Now maybe there is an originalist somewhere who would argue that separate but equal educational facilities were an essential part of the meaning of the 14th Amendment when it was passed; that is, that such a setup was known at the time to be wide spread in the South and the Amendment was therefore not intended to outlaw such things. But such an argument, as Scalia said, would be dissembling. Originalists do not argue from existing customs and institutions, nor from the intentions expressed in public debate at the time. They argue from the public meaning of the words used in the Constitution. Customs, institutions, acts, practices, and intentions may have a bearing on the public meaning, but they are not determinative. The phrase 'Equal Protection of the Laws' had a public meaning at the time of enactment, and that meaning can be divined from the customs and cases it was intended to apply to, but it is a real stretch to say that it means that all existing customs and practices were thereby deemed to be in accord with equal protection. That would make nonsense of enacting the
Amendment; if it was not intended to change anything, why go to the trouble?

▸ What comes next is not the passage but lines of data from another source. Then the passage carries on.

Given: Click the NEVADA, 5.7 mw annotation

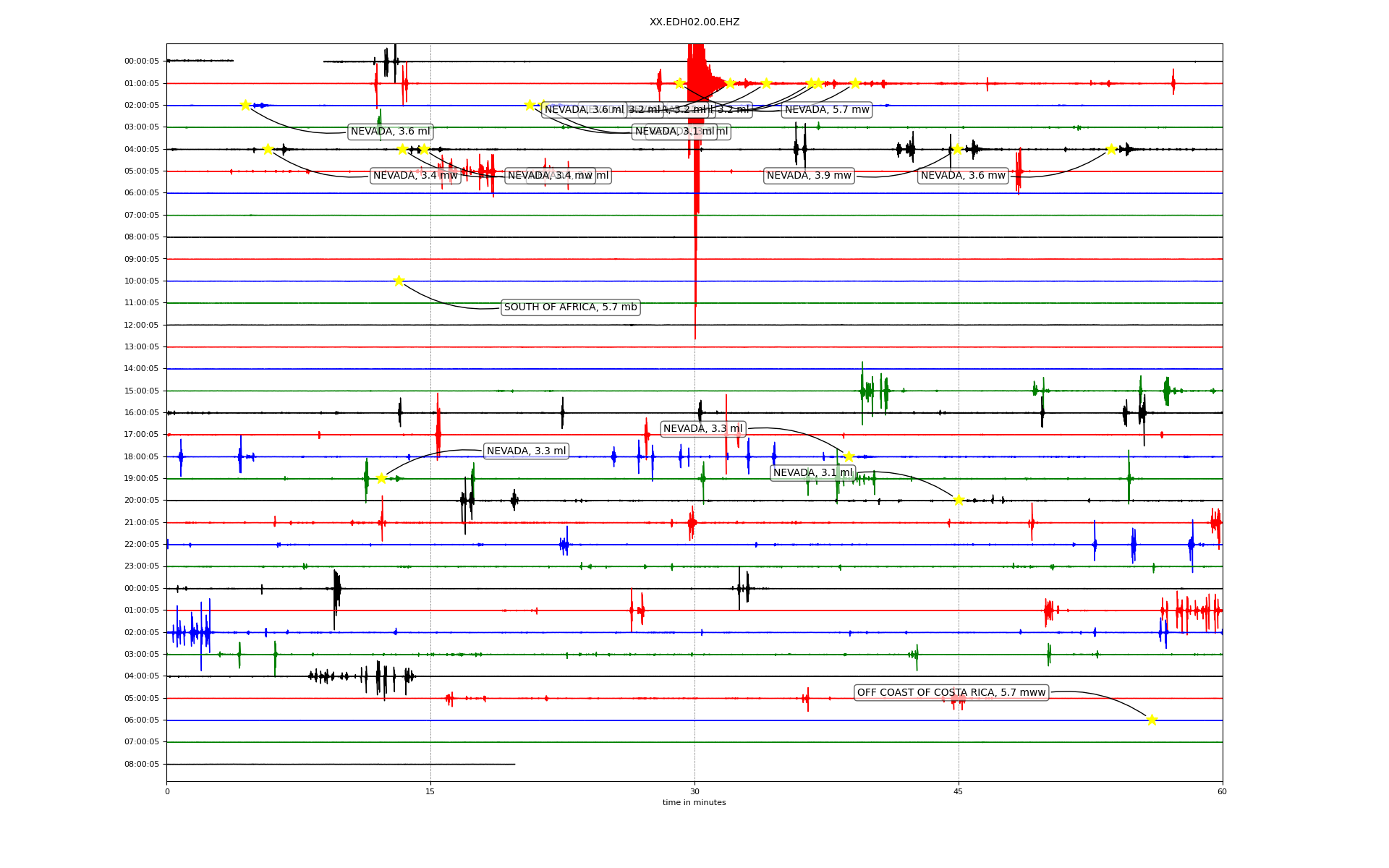Looking at the screenshot, I should click(x=827, y=110).
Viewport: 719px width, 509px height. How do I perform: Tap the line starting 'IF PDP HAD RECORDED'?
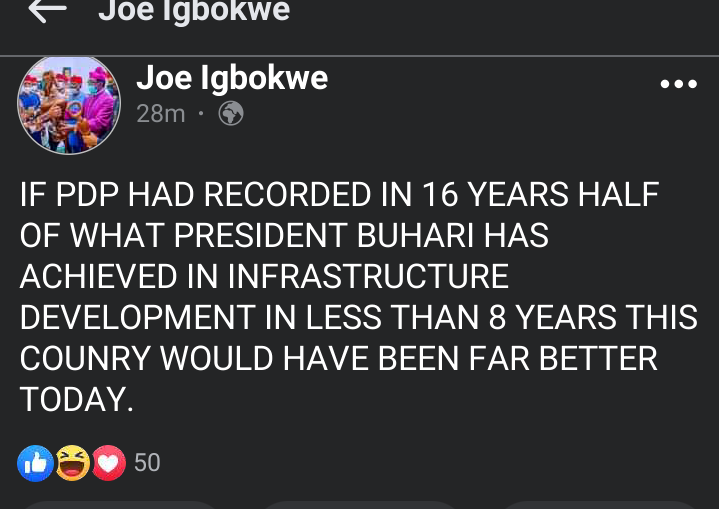tap(339, 194)
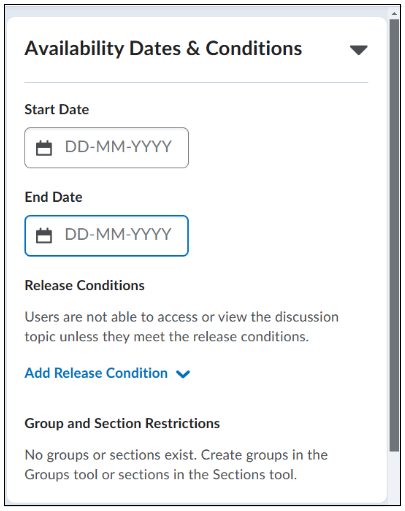Click the divider line under the header

coord(196,82)
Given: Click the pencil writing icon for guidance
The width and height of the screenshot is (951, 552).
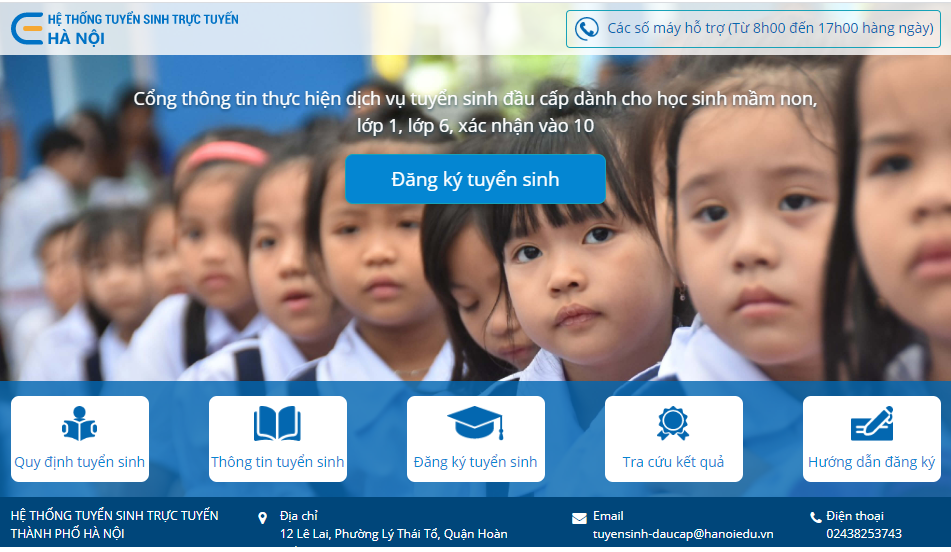Looking at the screenshot, I should 871,424.
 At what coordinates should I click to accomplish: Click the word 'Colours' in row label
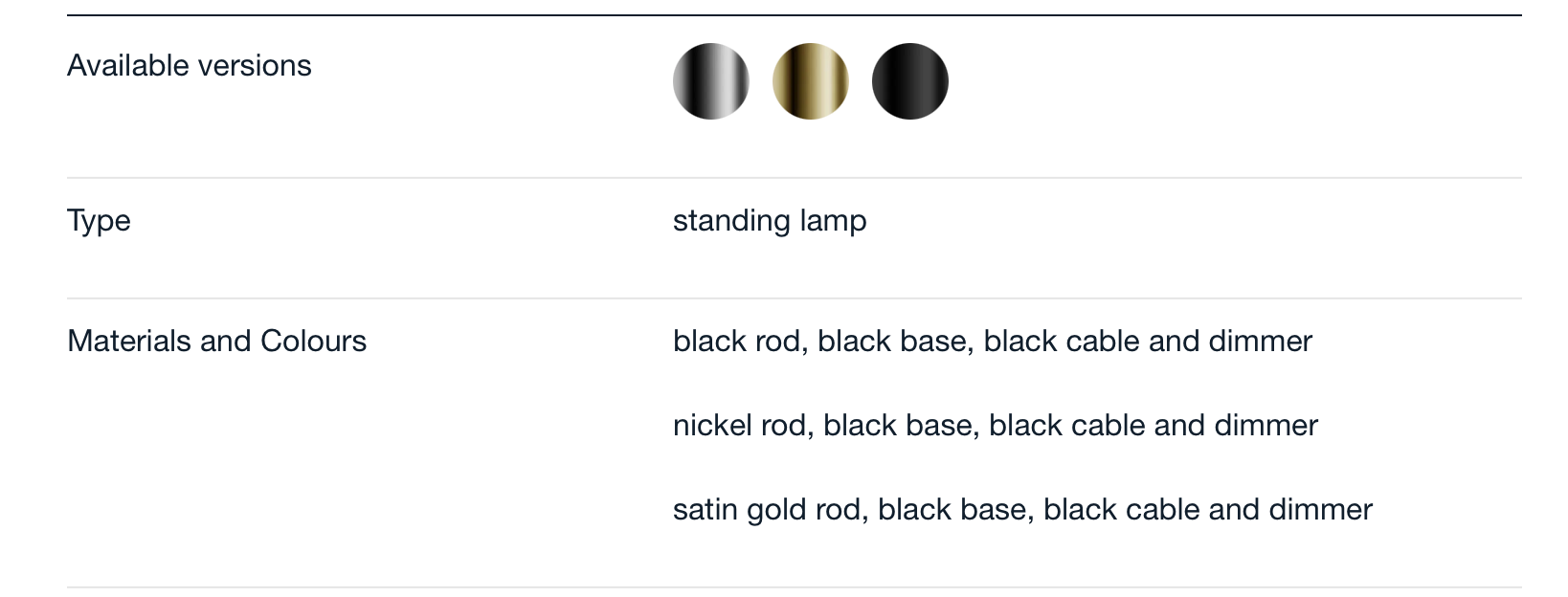tap(314, 342)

No, originalism's 'public meaning' standard means that the words shall be taken seriously. If the citizens had intended to implement something different from equal protection of the laws, then they would have used different words. And any Court that comes up with a novel interpretation of those words to mandate a particular result in a case would be 'called out,' as Scalia said.

But notice what originalism prevents from being done. Under no scenario could anyone plausibly argue that the Equal Protection clause applies differently to different citizens based on their race.  That's just not in the originalist cards, because to an originalist, that issue was settled when the Constitution was amended and cannot be changed after the fact via some clever interpretation of the Supreme Court.

I invite you to cross reference in this regard, the many affirmative action decisions that jump through whatever hoop the judge can find to justify allowing behavior that clearly violates the 14th Amendment plain language. Under the living constitution non-standard, it is quite difficult to convince anyone of the constitutional odiousness of these kinds of decisions.

But under originalism, it is quite straightforward. As Justice Roberts stated in oral argument in Parents Involved v Seattle, "The way to stop discrimination on the basis of race is to stop discriminating on the basis of race."  This is the standard of the original meaning of the 14th Amendment, and because such standards matter under a jurisprudence of originalism, originalism is the only viable interpretation rule for our great Constitution.